Warning: parse_url(http://www.heritageglass.com?amp;zoneid=0&source=&dest=http://www.heritageglass.com) [function.parse-url]: Unable to parse url in /opt/guide/www.artrefer.com/HTML/web/s3/admin/robot_functions.php on line 372
+ + + + + + + +
64:http://www.wetcanvas.com/web/
(time : 00:54:51)
+ +
65:http://www.wetcanvas.com/colormixer/
(time : 00:55:21)
+ + + +

Marten :)

Charter
03-27-2004, 03:06 AM
Hi. There is a 1.8.0 fix in this (http://www.phpdig.net/showthread.php?postid=3084#post3084) post that should be applied.
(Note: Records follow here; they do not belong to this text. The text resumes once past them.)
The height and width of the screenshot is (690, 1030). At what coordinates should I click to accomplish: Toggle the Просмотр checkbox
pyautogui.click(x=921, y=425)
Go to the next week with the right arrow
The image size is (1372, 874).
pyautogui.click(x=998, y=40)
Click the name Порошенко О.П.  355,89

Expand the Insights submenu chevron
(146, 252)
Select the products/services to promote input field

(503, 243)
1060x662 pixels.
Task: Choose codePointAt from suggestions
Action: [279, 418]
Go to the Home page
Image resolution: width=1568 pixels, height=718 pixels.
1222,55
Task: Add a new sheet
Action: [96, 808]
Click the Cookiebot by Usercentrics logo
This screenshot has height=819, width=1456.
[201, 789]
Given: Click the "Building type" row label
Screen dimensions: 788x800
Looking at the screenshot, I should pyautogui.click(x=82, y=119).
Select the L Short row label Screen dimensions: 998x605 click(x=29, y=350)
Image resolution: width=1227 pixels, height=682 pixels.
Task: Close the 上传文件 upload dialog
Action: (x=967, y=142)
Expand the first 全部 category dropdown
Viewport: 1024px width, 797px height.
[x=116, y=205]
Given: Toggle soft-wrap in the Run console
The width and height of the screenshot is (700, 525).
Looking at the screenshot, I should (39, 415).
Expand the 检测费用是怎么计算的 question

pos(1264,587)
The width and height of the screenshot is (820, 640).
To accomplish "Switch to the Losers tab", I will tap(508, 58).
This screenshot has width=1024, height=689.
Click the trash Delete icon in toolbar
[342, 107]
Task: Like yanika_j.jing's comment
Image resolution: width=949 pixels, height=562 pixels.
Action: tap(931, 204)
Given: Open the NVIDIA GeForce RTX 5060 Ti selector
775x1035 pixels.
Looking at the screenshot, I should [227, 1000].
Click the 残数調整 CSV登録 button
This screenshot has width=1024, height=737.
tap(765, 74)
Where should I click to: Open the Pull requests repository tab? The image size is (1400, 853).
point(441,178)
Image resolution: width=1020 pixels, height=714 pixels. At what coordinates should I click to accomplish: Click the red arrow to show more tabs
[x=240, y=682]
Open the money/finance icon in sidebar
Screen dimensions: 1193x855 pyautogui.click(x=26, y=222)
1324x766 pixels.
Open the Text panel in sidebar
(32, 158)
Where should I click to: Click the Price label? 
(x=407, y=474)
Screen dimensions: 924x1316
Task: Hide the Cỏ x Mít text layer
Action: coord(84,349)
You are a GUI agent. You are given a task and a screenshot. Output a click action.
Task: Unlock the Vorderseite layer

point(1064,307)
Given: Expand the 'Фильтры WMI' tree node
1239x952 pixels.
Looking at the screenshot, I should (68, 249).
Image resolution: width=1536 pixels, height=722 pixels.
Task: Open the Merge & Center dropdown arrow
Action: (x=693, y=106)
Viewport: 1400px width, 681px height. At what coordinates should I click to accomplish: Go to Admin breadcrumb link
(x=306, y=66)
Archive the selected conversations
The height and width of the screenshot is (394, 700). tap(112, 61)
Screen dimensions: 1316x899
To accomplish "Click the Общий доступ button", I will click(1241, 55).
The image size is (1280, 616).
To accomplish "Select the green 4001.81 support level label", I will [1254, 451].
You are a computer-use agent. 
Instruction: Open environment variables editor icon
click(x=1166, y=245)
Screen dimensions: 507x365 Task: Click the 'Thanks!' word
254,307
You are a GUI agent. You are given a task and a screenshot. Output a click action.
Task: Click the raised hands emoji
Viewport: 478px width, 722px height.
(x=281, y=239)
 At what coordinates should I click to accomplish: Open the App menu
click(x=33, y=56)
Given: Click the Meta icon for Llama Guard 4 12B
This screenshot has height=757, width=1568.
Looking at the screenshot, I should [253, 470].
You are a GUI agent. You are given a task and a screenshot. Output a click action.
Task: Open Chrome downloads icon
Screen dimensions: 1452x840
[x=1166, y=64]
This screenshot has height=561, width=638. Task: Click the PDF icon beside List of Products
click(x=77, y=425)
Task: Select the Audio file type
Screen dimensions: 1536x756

However, even with the fix, I'm not sure parse_url will handle a URL in the query string. See below.

<?php
$url="http://www.heritageglass.com?amp;zoneid=0&source=&dest=http://www.heritageglass.com";
print_r(parse_url($url)); // without fix and with url
echo "\n<br>\n";
$url="http://www.heritageglass.com?zoneid=0&source=&dest=http://www.heritageglass.com";
print_r(parse_url($url)); // with fix and with url
echo "\n<br>\n";
$url="http://www.heritageglass.com?zoneid=0&source=&dest=";
print_r(parse_url($url)); // with fix and without url
?>

The output is as follows:

Array
(
[scheme] => http
[host] => www.heritageglass.com?amp;zoneid=0&source=&dest=http
[path] => //www.heritageglass.com
)

Array
(
[scheme] => http
[host] => www.heritageglass.com?zoneid=0&source=&dest=http
[path] => //www.heritageglass.com
)

Array
(
[scheme] => http
[host] => www.heritageglass.com
[query] => zoneid=0&source=&dest=
)


Untested, but in robot_functions.php you might try the following code:

$newurl = parse_url($newpath);

// add this chunk of code here
if ((isset($newurl["host"])) && (eregi("[?]",$newurl["host"]))) {
if (!isset($newurl["path"])) { $newurl["path"] = ""; }
if (!isset($newurl["query"])) { $newurl["query"] = ""; }
$newurl["query"] = substr(strstr($newurl["host"],"?"),1).$newurl["path"].$newurl["query"];
unset($newurl["path"]);
$newurl["host"] = substr($newurl["host"],0,strpos($newurl["host"],"?"));
}

//search if relocation is absolute or relative

Remember to remove any "word" wrapping in the above code.